De aquellos primeros años, por supuesto recuerdo con mucho cariño a las Hermanas, muy especialmente a Teresa Jáuregui, persona extraordinaria con la que fui entablando una gran amistad que duraría hasta que ella se nos fue. Y, cómo no, a tantos de los acogidos en la Casa. Tengo tan clara la imagen de Chico, que es el primero que se me viene a la cabeza. Tenía veintiún años cuando, yendo de paquete en una moto, esta topó fuertemente con una piedra o un bache grande y el pobre Chico, que iba distraído, cayó de espaldas, dándose un fuerte golpe en la cabeza. Lo recogieron y atendieron de inmediato, pero él decía que estaba bien y se marchó para su casa. Luego, un fuerte dolor de cabeza y la pérdida de conocimiento llegó para no despertar nunca más. Quedó en estado de coma y, después de una temporada en el hospital, lo mandaron de nuevo a su casa, pues nada más se podía hacer. Pasaron los días y la familia no tenía posibilidades de seguir el cuidado permanente de este joven, pues había que seguir atendiendo el trabajo y, en este caso, el de su padre era en un pueblo alejado de Sevilla. Finalmente, Chico terminó en Regina Mundi y allí estuvo más de veinte años hasta que falleció.
Recuerdo que su padre, un hombre muy bueno, venía todos los fines de semana para estar un rato con su hijo, e incluso inventó una especie de bañera para poder asearlo con mayor facilidad. Yo, cuando iba los martes, solía sentarme un rato a su lado y le hablaba diciéndole que tenía unos ojos muy bonitos y, a pesar de aquel coma tan lejano y ausente, la verdad es que más de una vez rodaron lágrimas por su cara mientras le tenía la mano cogida.
Cómo no acordarme de Fernando, que era la alegría de la casa. Yo le di de comer durante muchos años, pero perdí mi puesto al ser relevada por Pepe, un voluntario que iba a diario y que se ganó la preferencia convirtiéndose en su mejor amigo. El día de los Reyes Magos disfrutaba de lo lindo con los regalitos que, previamente, anunciaba Antonio con el micrófono: “¡Otro camión para Fernando!”. Y Fernando, con su gracia y alegría contagiosa, acababa dando las gracias a todos. “¡Grassia guapa!”, y tomando las manos de quien se le acercaba y, en voz algo más baja, le preguntaba: “¿tu tiene un sigarro?”…
Y así podría seguir, recordando anécdotas y vivencias de tantos que ya no están y de los que aquí felizmente siguen, pero sería interminable la lista de todas las personas que por la Casa han pasado.

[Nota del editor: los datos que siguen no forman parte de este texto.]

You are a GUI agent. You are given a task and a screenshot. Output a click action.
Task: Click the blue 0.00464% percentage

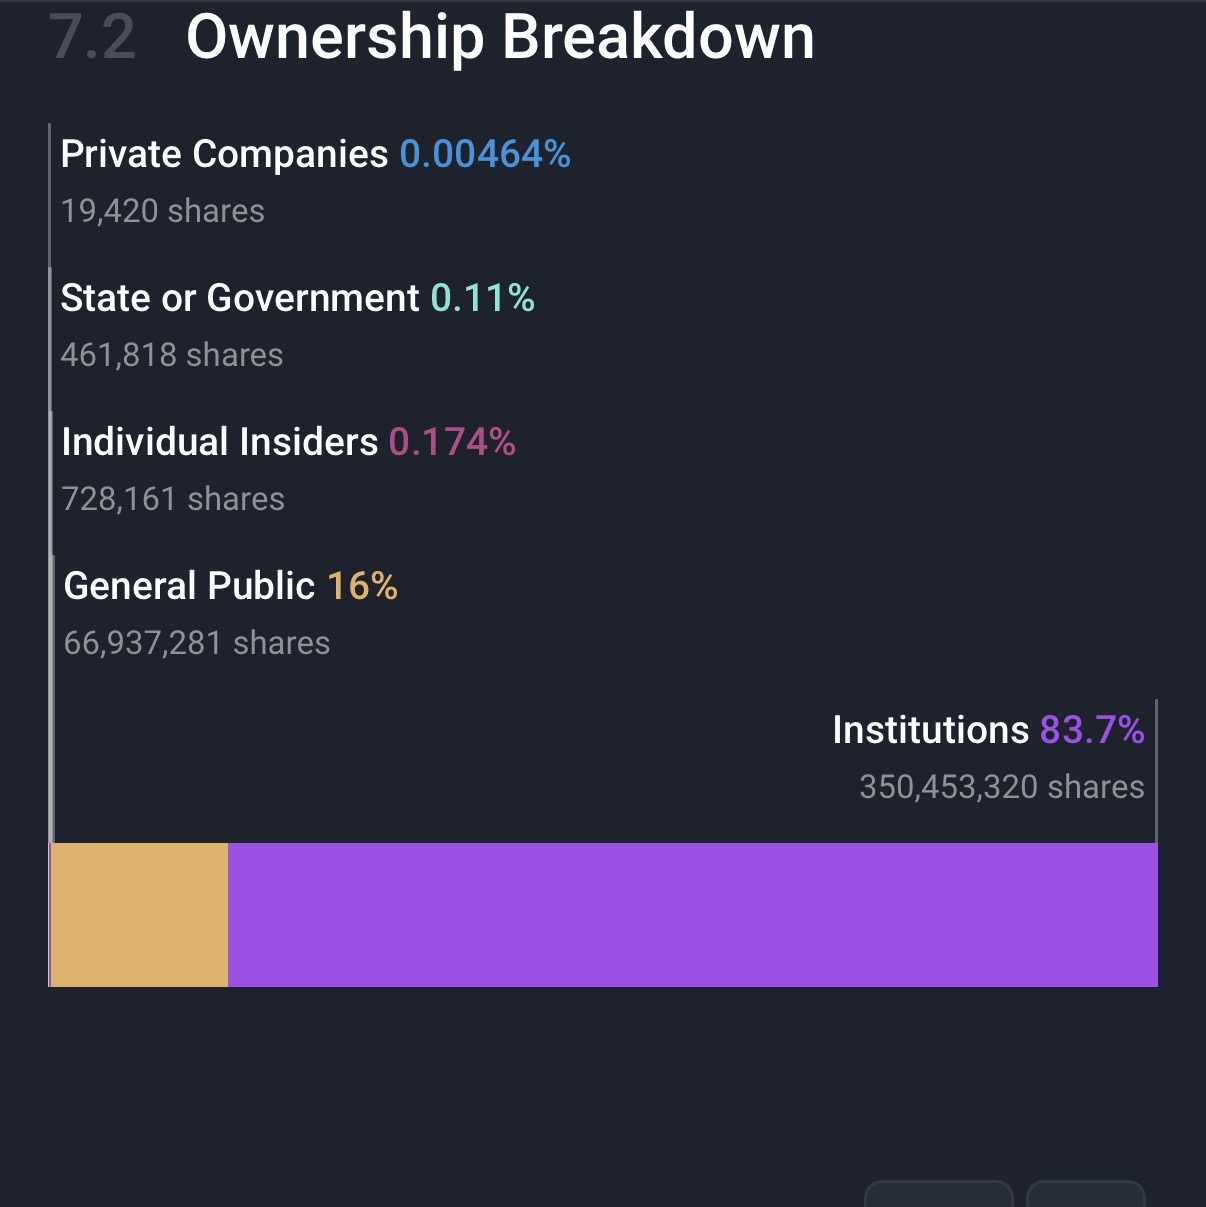coord(485,154)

No solamente los acogidos, sino sus anfitrionas entregadas a los demás siguiendo el camino que marcara un día la fundadora de esta obra, Rosario Vilallonga. También, cómo no, esos anónimos y siempre dispuestos voluntarios que dedican una parte de su vida a echar una mano en aquellas tareas que cada día se requieren: cocina, limpieza, medicina, enseñanza, charla, acompañamiento… Brindando siempre y, sobre todo, el mucho cariño que siempre a raudales derrochan.
Mi experiencia personal a lo largo de estos más de sesenta años da para escribir mucho, pero no se trata de ocupar páginas sino de mostrar con este humilde testimonio mi más profundo agradecimiento, porque lo poco que aporté, siempre fue correspondido con una recompensa enormemente generosa en forma de alegría, de amor y de enseñanza, que es lo que siempre recojo cuando salgo de esta bendita Casa.
Doy las gracias en primer lugar a las Hermanas, también a todos los aquí acogidos y a tantas mujeres y hombres voluntarios que cada día comparten un poco de su vida con la Casa.
Y, sobre todo, doy las gracias a Dios por haberme permitido ser parte de esta ejemplar Institución llamada Regina Mundi.